TB patients cautioned against selling food items
Miss Agnes Echem, a nurse at the Bawjiase Health Centre, has appealed to relatives and spouses of tuberculosis (TB) patients to monitor their activities to ensure that they do not sell food items provided for them to boost their immune system.
Miss Echem explained that TB like HIV/AIDS weakened the immune system of the infected person and stated that to facilitate treatment of TB, the government and some donor agencies had been proving some carefully selected food items for the patients, which some of them sold out to other members of the public.
She made the appeal at a durbar on TB Control organized by "IMPACT"; an Accra based Non-Governmental Organisation (NGO) at Bawjiase in the Central Region.
The durbar, which was funded by the Global Fund, National TB Control Programme and Ghana Health Service, was attended by representatives from Bawjiase and its environs including Awutu Mankessim, Awutu Kwaman, Ayensuako, Topease, Fianko and Ofadaa.
Miss Echem noted that since the disease was air-borne, the possibility of spreading it to other persons could not be ruled out.
“This enjoins us to eat a well balanced diet to boost our immune system and also to live in well ventilated rooms”.
She appealed to mothers to protect their babies from the disease by immunizing them within six weeks of delivery.
"It is untenable for mothers to use their inability to buy new white clothes, bags and umbrellas as an excuse to refuse to send their babies for immunization", the nurse cautioned.
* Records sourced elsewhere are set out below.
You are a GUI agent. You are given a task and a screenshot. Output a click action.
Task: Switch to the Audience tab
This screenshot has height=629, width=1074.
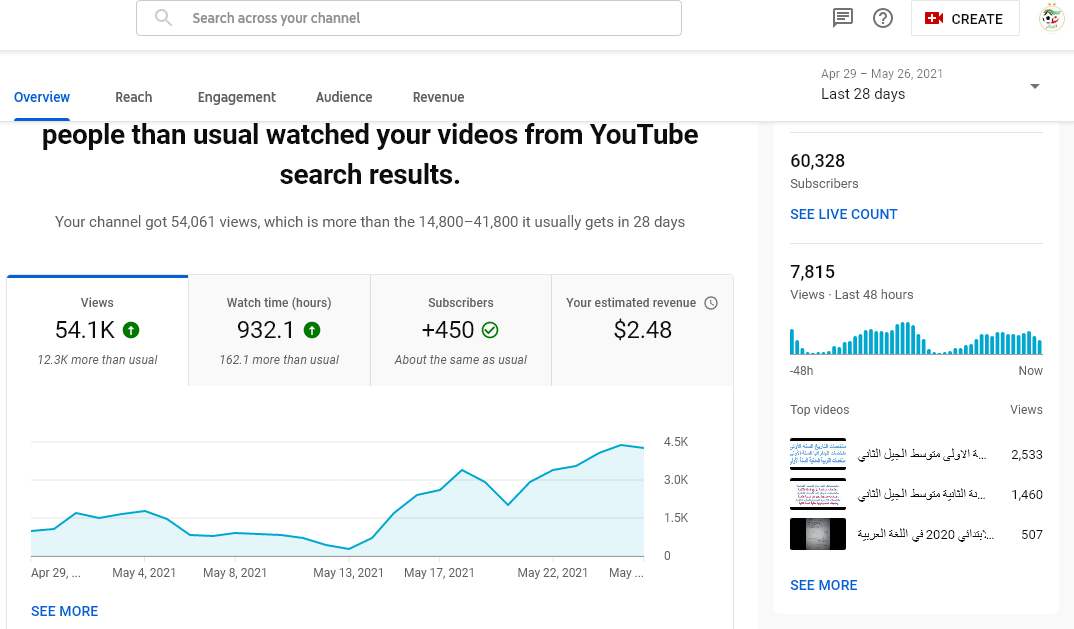343,97
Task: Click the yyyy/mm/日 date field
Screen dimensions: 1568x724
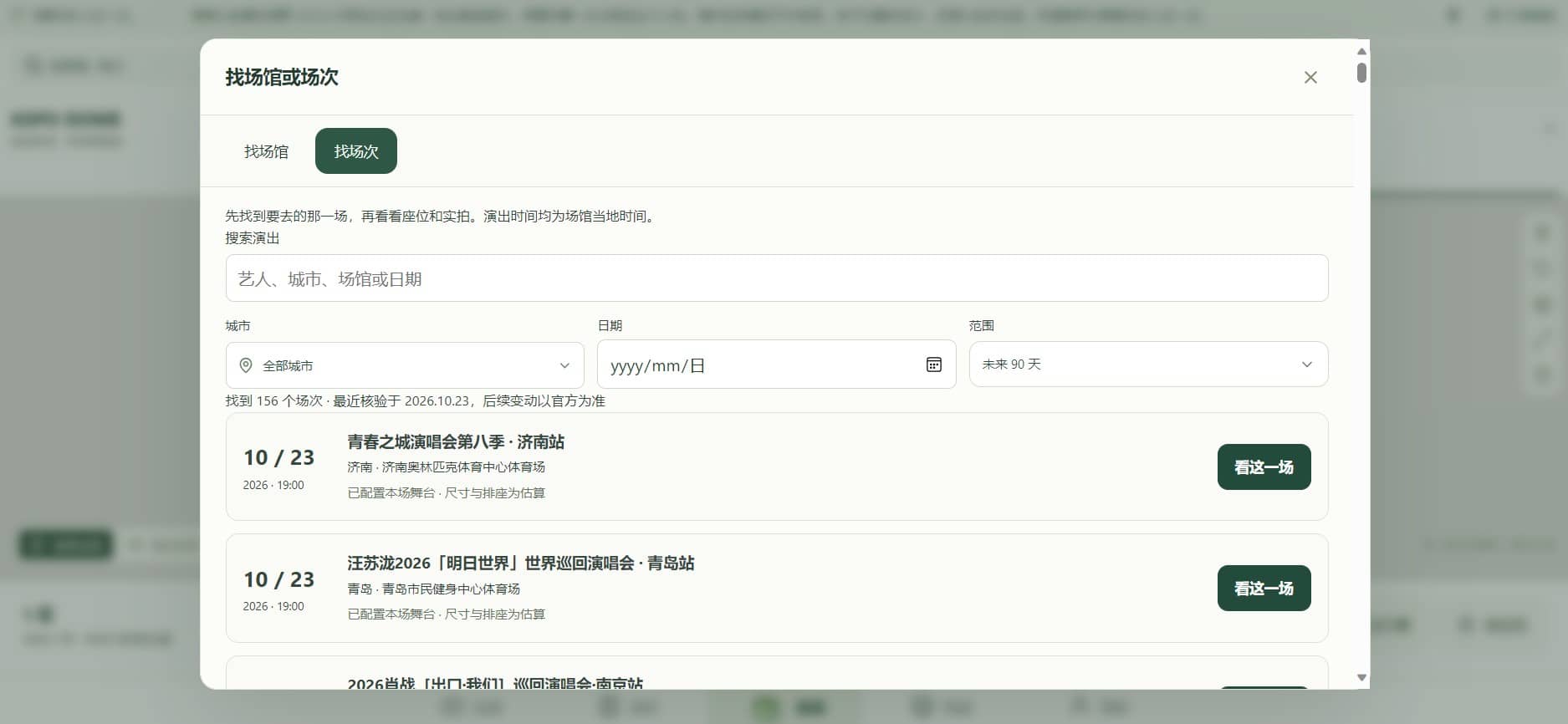Action: pos(777,365)
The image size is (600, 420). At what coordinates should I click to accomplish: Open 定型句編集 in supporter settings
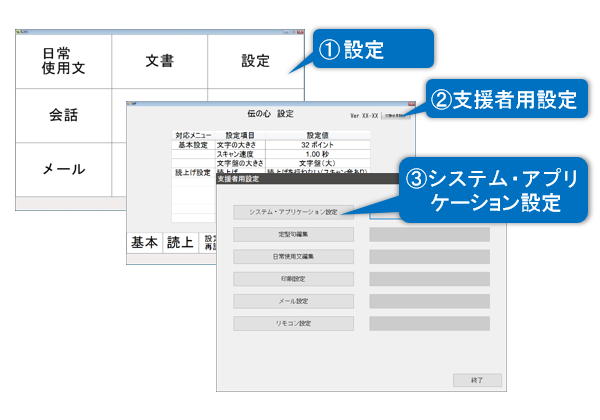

Mrs Angela Adamu, Executive Director of the organization stated that high defaulting rate in the treatment of the disease posed serious threat to the society.
She said a Ghana Health Service report indicated that TB infection rate in Ghana as at 1995 was only 2,195 but the rate had increased to about 30,000 in 2005, a period of only 10 years.
Mrs Adama said the solution to the problem was participatory, enjoining every Ghanaian to rise and play a part in preventing and fighting the disease.
She said IMPACT was operating in five communities in Awutu-Effutu-Senya District and have trained 20 Communities volunteers to reach out to homes and individuals.
The Executive Director said her organization had also trained 30 leaders of some groups and associations on management of TB.